Emulsion-Solvent diffusion in a double-chip microfluidic platform for scalable production of Lipid@PLGA nanoparticles delivering siRNA therapeutics

Scalable nanoparticle manufacturing remains a key bottleneck in the clinical translation of RNA-based nanomedicines. In this study, we demonstrate the successful adaptation of a conventional emulsion–solvent diffusion protocol into an automated microfluidic workflow, illustrating its potential for streamlined and scalable nanoparticle production. Using the Sunshine™ microfluidic platform (Unchained Labs), we systematically optimized formulation and process parameters to produce siRNA-loaded hybrid lipid–polymer nanoparticles, featuring a poly(lactic-co-glycolic acid) (PLGA) core and a dipalmitoylphosphatidylcholine shell (mDPPC@PLGA hNPs). Optimised mDPPC@PLGA hNPs exhibited key technological features, matching or exceeding the quality of their benchtop equivalents (bDPPC@PLGA hNPs).

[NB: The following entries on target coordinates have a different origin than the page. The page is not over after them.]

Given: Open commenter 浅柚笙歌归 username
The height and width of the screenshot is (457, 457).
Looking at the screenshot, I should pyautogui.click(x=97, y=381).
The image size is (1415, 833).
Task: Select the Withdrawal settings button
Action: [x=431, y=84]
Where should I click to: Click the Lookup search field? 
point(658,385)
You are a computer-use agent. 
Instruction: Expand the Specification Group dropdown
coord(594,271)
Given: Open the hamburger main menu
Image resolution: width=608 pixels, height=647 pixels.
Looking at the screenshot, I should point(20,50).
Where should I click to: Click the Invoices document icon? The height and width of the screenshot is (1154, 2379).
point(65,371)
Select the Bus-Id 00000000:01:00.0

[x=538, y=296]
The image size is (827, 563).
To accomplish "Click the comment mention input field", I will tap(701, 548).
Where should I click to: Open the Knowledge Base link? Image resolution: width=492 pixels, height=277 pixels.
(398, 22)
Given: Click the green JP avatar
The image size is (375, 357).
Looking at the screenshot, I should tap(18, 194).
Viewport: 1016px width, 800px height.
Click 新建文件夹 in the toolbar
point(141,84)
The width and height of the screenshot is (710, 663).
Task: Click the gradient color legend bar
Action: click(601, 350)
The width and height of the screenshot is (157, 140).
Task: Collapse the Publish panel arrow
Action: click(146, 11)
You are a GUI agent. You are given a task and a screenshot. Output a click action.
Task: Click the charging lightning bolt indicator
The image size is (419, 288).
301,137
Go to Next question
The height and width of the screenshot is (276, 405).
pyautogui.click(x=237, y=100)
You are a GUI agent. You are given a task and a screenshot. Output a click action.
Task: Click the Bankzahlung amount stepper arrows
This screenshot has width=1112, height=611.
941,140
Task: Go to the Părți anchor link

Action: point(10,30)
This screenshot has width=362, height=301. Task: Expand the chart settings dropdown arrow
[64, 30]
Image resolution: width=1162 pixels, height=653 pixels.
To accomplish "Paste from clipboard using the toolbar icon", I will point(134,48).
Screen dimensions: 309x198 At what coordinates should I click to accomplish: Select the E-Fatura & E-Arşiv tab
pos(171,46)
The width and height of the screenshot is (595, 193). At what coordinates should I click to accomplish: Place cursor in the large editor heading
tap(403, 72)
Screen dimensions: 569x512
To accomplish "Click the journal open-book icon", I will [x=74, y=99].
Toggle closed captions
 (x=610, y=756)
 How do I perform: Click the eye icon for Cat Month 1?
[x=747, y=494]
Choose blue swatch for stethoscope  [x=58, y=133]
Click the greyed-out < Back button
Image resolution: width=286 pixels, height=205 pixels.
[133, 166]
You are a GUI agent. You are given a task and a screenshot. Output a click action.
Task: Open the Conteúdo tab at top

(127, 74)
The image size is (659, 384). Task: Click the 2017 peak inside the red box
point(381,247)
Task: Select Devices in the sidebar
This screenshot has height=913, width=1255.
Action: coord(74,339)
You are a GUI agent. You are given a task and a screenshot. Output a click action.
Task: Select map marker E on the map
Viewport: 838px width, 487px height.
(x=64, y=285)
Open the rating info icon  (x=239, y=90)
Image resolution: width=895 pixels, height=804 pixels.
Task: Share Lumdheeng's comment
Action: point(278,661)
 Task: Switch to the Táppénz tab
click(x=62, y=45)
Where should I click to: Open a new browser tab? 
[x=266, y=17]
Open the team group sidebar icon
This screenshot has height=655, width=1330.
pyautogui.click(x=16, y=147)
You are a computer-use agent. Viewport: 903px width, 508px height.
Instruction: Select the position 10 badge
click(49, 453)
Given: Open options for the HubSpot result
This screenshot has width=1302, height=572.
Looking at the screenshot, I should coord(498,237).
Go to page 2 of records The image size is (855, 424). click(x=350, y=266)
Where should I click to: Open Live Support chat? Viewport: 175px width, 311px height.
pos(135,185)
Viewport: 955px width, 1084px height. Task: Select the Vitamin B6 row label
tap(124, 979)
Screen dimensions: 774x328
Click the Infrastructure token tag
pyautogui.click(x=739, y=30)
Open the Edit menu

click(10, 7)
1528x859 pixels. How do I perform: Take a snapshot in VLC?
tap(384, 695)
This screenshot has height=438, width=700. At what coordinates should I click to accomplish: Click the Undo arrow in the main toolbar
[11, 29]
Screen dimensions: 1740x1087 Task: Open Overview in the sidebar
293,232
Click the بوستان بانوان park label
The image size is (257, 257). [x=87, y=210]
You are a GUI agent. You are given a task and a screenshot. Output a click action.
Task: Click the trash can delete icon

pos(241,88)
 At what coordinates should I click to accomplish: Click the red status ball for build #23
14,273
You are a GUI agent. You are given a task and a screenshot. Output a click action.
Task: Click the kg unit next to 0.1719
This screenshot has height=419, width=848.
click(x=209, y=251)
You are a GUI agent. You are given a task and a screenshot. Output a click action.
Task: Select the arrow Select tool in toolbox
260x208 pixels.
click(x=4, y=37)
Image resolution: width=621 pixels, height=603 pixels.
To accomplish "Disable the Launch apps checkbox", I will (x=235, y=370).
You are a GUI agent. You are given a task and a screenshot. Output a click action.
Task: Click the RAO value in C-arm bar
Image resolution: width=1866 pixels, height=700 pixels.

Using poly(vinyl alcohol) (PVA) as a stabilizer, monodisperse mDPPC@PLGA hNPs with controlled size (<170 nm) and consistent zeta potential (–30 mV) were achieved with production yields ≥ 40 %. The ability of mDPPC@PLGA hNPs to effectively entrap and slowly release a siRNA targeting nuclear factor NF-κB (siNFκB) was successfully demonstrated. Structural characterization through thermodynamic and SAXS analyses confirmed that the microfluidic produced hNPs retained comparable internal architecture to their benchtop counterparts. Most notably, siNFκB-loaded mDPPC@PLGA hNPs resulted in effective in vitro downregulation of NFκB in lipopolysaccharide-stimulated A549 lung epithelial cells. Collectively, these results establish a novel and robust approach for the scalable fabrication of functional, siRNA-loaded hybrid nanoparticles via emulsion–solvent diffusion, leveraging a commercially available, automated microfluidic system with a serial chip configuration.